Output, exactly and with no pictures, the line that contains "Task: Expand the 文件名 dropdown arrow" and every line that comes after it in the data below, the last one included.

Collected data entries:
========
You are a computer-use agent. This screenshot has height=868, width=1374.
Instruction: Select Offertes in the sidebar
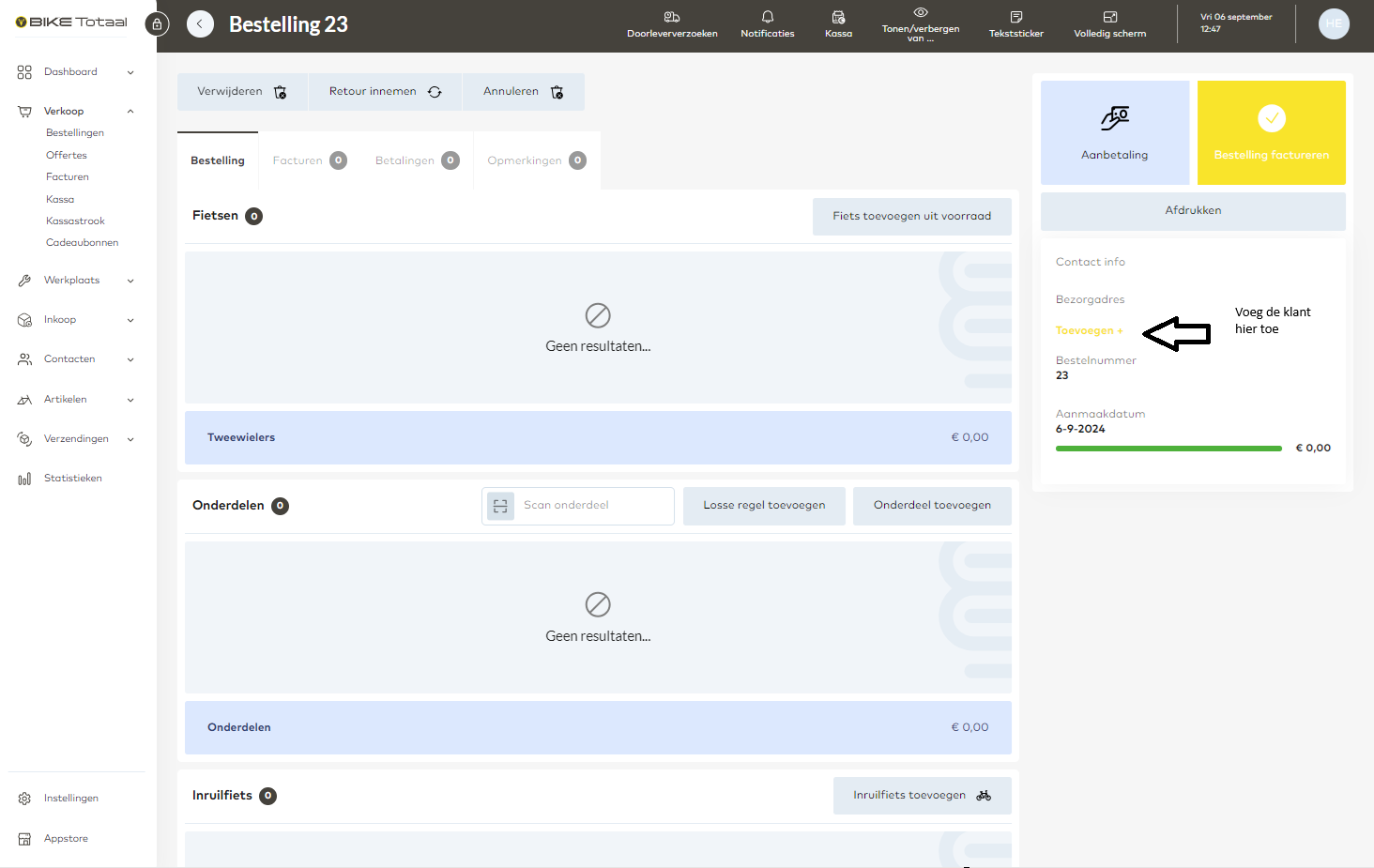click(x=67, y=156)
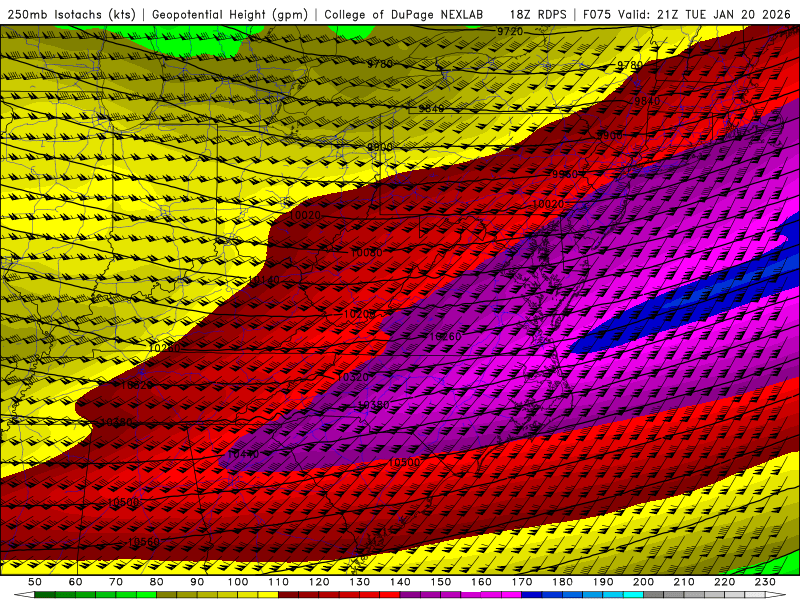Click the 10560 contour label near bottom left
Screen dimensions: 800x600
143,542
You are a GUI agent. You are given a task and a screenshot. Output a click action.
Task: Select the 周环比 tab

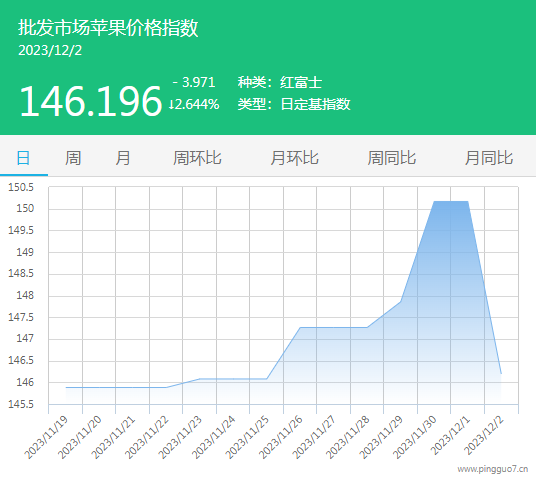[x=197, y=158]
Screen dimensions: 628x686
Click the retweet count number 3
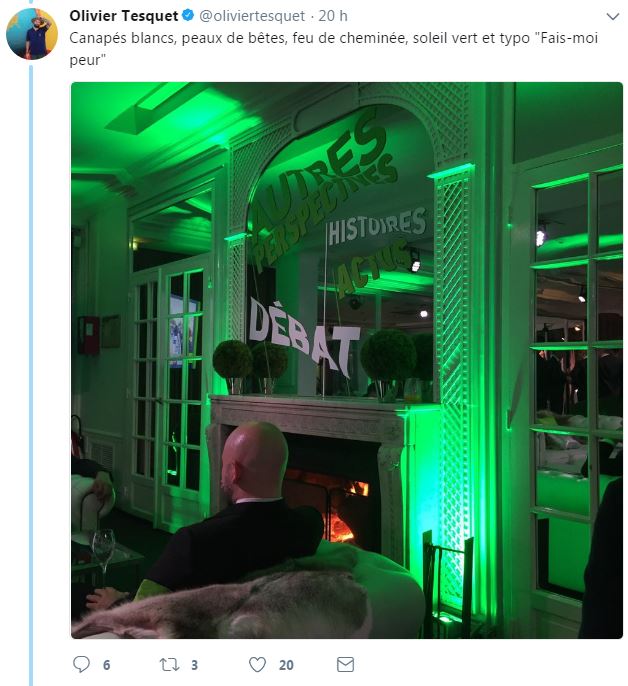tap(194, 665)

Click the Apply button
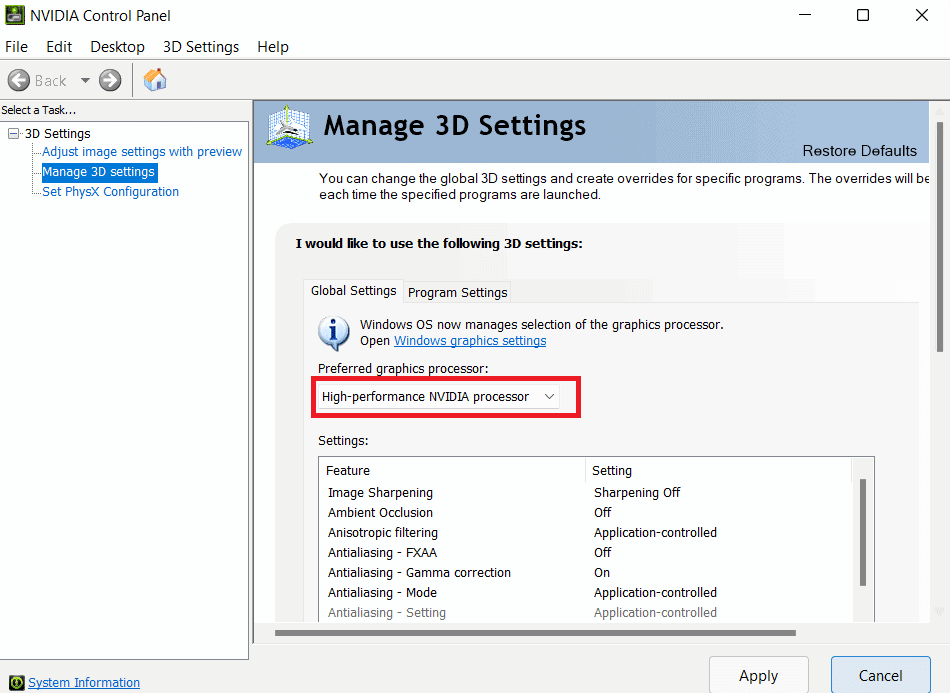pos(758,676)
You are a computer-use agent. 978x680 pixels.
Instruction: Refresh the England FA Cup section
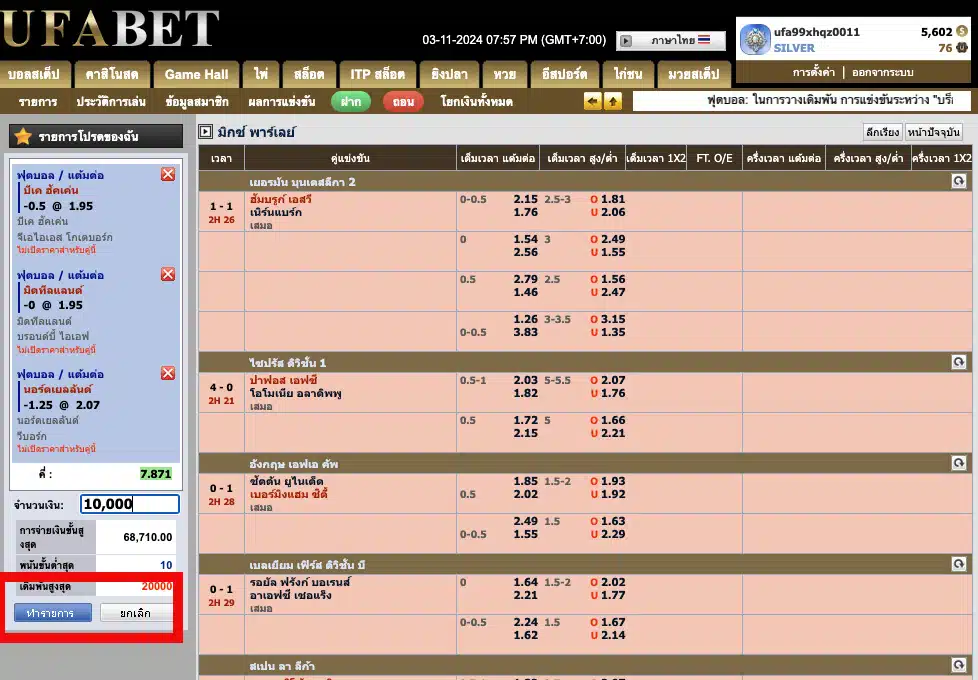958,463
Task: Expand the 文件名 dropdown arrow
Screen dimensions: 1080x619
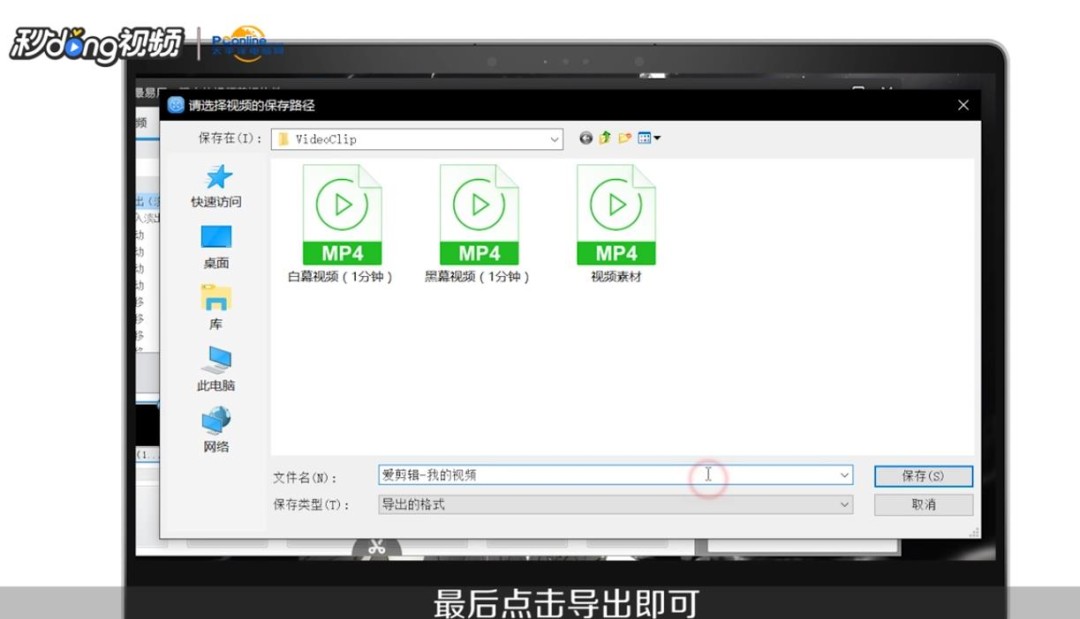Action: click(844, 475)
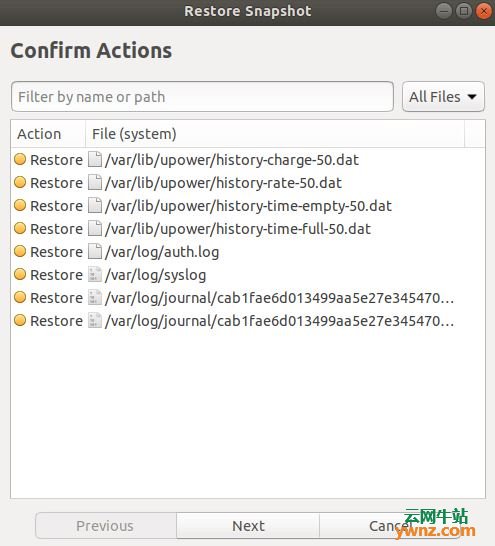Image resolution: width=495 pixels, height=546 pixels.
Task: Close the Restore Snapshot window
Action: pos(484,11)
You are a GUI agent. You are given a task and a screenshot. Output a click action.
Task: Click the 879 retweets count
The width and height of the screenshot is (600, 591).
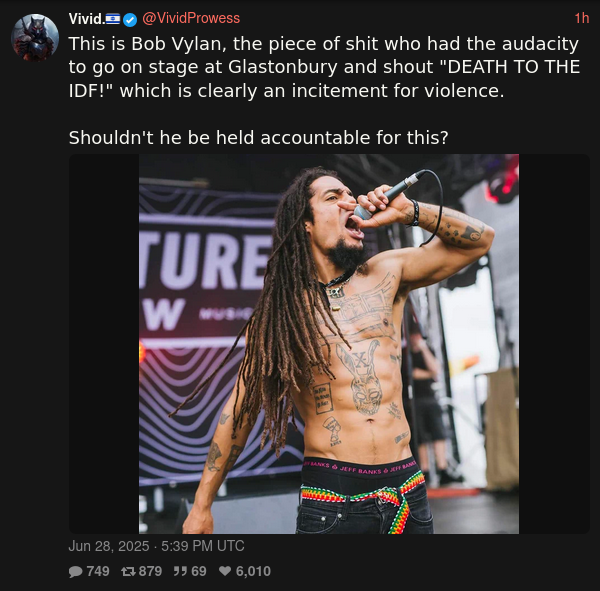pyautogui.click(x=150, y=571)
========
■ **RESPONSE TO THE EXERCISE**:
Task: Expand the 文件名 dropdown arrow
Screen dimensions: 1080x619
Action: click(844, 475)
Image resolution: width=495 pixels, height=546 pixels.
Task: Close the Restore Snapshot window
Action: pos(484,11)
You are a GUI agent. You are given a task and a screenshot. Output a click action.
Task: Click the 879 retweets count
The width and height of the screenshot is (600, 591).
pyautogui.click(x=150, y=571)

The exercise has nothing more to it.